- [Recorded information]
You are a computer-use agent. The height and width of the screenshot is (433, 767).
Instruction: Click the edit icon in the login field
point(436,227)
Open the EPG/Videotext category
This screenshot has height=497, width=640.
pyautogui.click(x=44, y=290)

- [The problem] Return every line of the entries above that contains the word "height", matching case exactly.

- [Solution to the exercise]
You are a computer-use agent. The height and width of the screenshot is (433, 767).
This screenshot has height=497, width=640.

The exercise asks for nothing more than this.